→ WORK TO COMPLETE
Which lines of the data below hold "target"? Copy each of them.

━━━━━ RECORDS FOR PROCESSING

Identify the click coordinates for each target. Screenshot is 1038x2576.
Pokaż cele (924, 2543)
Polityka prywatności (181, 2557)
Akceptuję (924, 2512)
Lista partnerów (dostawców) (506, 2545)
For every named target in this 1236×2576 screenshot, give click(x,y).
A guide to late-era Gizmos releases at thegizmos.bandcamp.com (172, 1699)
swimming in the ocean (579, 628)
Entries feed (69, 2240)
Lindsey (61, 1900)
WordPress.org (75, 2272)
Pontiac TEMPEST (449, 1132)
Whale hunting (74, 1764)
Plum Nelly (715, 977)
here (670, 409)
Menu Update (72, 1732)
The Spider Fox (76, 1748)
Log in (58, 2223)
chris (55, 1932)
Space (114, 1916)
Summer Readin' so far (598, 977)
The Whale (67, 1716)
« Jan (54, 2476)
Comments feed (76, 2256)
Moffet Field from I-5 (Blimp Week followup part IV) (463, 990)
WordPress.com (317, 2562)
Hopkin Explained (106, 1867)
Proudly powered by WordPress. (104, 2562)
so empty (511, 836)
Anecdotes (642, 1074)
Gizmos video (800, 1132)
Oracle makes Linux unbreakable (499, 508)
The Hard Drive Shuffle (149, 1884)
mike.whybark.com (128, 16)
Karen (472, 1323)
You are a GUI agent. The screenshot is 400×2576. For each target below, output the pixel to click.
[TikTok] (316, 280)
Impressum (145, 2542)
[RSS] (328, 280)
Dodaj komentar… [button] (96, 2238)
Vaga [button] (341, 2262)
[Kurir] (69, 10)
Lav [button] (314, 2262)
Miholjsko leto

━━━━━━━━━━

→ ANSWER TO THE EXERCISE
Identify the click coordinates for each target. Screenshot is 1038x2576.
For every named target in this 1236×2576 screenshot, give click(x,y).
You are a GUI agent. The screenshot is 400×2576. For each target below, output the pixel to click.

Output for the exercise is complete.